June 13, 2018
Single-user industrial retains a spot high on investors’ shopping lists, Avison Young says in a new report. 2017 saw $13.2 billion of single-user properties change hands, up 45.4% from the previous year. The first quarter’s total was down 1.1% from Q1 2017, yet Avison Young says the level of activity is significant and is expected to continue throughout the year.
A good number of single-user sales take the form of sale-leasebacks, such as Supervalu’s recently-announced sale of eight distribution centers for $483 million (pictured). These are driven by an appealing cap rate environment, and a focus on monetizing corporate facilities, according to Avison Young.
There’s also the change in the tax law regime, which has entailed a more granular look into how SLBs can affect the financial health of the corporation selling the properties.

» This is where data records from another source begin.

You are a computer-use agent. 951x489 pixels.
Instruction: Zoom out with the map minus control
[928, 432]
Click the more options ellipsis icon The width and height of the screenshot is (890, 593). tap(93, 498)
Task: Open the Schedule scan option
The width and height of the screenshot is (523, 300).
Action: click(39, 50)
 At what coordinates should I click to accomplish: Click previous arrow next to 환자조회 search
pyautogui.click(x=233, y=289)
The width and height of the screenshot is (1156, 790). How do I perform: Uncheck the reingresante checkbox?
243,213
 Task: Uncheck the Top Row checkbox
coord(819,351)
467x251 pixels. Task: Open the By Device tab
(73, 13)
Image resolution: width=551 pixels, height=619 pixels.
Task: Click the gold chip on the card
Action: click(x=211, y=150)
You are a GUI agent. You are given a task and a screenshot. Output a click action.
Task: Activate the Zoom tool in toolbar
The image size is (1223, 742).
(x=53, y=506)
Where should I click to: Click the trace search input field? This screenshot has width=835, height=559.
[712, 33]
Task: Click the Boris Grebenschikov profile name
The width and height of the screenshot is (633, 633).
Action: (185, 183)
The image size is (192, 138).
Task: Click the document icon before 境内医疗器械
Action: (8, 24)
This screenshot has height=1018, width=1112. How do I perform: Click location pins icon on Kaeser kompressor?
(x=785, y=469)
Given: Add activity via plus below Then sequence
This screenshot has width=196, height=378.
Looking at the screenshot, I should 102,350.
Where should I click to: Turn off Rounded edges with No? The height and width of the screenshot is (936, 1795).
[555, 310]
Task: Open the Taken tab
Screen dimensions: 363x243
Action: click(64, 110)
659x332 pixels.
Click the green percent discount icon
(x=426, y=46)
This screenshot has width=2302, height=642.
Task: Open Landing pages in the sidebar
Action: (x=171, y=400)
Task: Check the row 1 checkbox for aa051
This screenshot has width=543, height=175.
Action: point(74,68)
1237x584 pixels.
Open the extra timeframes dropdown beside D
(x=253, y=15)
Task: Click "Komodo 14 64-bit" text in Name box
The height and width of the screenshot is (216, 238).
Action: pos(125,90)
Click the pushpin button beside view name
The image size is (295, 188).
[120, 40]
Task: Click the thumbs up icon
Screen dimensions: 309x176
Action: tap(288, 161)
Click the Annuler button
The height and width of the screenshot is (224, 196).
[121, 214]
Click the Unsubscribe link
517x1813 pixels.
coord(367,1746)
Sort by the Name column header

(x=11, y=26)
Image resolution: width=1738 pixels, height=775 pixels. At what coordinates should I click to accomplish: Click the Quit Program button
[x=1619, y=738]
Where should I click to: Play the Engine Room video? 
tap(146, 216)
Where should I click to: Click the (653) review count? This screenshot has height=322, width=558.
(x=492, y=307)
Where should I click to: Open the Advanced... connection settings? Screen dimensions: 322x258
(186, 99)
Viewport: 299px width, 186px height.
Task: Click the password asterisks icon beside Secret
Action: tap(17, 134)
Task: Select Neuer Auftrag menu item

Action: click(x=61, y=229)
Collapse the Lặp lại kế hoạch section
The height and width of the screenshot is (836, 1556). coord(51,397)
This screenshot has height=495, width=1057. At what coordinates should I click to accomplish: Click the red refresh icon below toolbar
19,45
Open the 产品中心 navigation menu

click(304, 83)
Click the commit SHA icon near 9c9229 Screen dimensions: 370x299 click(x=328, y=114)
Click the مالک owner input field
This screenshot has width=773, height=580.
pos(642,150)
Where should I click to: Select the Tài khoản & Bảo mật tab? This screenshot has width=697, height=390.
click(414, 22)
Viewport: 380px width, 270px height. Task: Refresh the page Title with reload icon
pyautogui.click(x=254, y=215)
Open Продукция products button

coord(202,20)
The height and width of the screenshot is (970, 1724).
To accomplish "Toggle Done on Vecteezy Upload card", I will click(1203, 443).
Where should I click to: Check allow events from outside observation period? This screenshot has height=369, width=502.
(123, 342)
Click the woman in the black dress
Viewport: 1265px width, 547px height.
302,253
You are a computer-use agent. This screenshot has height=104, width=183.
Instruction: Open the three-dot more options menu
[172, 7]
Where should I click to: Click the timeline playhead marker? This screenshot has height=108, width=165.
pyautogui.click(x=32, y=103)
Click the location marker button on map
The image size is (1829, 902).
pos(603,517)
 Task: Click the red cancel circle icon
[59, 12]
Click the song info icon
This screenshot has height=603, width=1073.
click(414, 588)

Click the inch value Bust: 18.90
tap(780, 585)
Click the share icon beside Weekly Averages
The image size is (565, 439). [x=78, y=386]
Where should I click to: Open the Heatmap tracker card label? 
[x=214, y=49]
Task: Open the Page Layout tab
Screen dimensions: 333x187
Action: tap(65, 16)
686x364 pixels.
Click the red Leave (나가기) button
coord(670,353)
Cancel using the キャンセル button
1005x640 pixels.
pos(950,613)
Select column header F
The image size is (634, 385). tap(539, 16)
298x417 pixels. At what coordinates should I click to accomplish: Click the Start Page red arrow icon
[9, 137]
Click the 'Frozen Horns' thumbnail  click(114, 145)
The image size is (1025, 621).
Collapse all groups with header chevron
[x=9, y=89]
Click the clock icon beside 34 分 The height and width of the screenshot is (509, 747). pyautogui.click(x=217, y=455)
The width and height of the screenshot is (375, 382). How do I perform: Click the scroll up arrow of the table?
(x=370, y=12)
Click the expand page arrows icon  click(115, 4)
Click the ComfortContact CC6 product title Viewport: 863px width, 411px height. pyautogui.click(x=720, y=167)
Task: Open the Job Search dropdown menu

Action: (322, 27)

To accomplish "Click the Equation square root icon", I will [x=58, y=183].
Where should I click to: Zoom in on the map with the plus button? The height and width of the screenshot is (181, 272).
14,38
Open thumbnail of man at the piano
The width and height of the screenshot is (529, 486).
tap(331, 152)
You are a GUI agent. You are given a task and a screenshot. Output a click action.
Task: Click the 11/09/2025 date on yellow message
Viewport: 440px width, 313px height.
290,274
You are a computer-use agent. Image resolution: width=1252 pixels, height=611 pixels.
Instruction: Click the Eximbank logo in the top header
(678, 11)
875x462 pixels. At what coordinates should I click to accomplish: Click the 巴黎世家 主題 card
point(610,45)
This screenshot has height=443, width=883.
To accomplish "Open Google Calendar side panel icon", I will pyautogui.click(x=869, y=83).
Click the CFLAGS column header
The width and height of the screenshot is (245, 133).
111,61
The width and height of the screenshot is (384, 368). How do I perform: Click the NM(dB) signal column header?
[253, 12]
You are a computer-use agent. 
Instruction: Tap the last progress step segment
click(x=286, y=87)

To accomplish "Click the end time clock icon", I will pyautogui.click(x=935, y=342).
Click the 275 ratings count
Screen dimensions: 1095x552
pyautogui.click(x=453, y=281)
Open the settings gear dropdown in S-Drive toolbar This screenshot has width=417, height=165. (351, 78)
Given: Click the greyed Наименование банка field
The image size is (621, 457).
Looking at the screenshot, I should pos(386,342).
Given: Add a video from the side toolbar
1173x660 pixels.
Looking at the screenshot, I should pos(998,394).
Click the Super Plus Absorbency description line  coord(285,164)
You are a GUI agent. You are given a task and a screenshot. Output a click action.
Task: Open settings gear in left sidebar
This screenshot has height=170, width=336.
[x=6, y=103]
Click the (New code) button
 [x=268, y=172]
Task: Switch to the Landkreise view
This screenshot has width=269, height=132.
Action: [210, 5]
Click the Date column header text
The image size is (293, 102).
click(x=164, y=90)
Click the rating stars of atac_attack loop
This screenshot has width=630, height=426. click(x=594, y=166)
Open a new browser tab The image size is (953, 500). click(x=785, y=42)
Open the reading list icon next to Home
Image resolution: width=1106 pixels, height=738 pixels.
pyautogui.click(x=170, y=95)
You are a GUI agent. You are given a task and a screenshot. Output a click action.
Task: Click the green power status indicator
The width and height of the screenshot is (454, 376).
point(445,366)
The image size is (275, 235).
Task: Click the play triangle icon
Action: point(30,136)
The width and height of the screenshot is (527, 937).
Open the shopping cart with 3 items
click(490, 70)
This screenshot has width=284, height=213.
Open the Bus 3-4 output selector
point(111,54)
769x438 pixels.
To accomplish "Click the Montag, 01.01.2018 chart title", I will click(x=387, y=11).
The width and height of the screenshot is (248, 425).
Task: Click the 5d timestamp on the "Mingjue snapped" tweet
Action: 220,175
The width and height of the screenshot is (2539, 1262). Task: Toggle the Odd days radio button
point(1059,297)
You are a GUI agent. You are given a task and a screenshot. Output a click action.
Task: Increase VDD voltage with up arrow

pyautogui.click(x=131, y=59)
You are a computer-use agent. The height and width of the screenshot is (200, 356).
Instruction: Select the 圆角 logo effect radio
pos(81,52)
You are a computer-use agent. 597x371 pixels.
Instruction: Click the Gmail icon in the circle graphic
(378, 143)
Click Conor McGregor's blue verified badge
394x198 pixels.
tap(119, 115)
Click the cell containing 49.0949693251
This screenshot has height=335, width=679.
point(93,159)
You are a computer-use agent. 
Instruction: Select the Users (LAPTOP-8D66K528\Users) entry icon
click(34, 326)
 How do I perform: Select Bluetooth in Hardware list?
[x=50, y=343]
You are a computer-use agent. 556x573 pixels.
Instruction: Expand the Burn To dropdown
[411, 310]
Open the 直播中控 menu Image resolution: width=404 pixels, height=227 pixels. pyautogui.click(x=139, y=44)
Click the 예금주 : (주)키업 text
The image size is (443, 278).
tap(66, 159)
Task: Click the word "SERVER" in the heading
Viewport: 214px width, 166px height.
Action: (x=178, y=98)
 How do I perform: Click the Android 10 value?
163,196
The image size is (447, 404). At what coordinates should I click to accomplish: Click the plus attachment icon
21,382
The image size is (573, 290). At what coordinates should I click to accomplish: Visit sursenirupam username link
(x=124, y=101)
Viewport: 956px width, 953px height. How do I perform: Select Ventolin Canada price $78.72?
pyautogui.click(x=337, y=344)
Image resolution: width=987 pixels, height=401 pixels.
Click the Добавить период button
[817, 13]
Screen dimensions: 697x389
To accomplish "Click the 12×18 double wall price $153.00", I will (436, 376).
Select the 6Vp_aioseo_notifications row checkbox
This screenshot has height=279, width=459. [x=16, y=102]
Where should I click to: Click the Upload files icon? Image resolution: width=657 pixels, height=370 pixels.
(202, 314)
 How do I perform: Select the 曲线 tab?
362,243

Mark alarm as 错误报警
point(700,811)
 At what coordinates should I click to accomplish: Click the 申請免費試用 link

A finance lease and an operating lease will both appear on the corporation’s balance sheet, but each is expensed differently. “While there are many different nuances to these structures, many corporations are using these two methods to their advantage,” according to Avison Young.
“Many corporations are realizing the tremendous benefits of sale leasebacks, which allow companies to generate capital for business expansion and general expenses,” said Erik Foster, a principal with Avison Young and leader of its national industrial capital markets group. “These types of single user sales are particularly attractive to investors, as they provide long-term stability through the triple net lease structure.”
Los Angeles was the top market for single-user sales in 2017, with $1.2 billion, followed by Las Vegas, with $1 billion, and New York City, with $897 million. New York was the leader in Q1 of this year with $264 million, followed by Los Angeles, San Francisco, Chicago and Seattle.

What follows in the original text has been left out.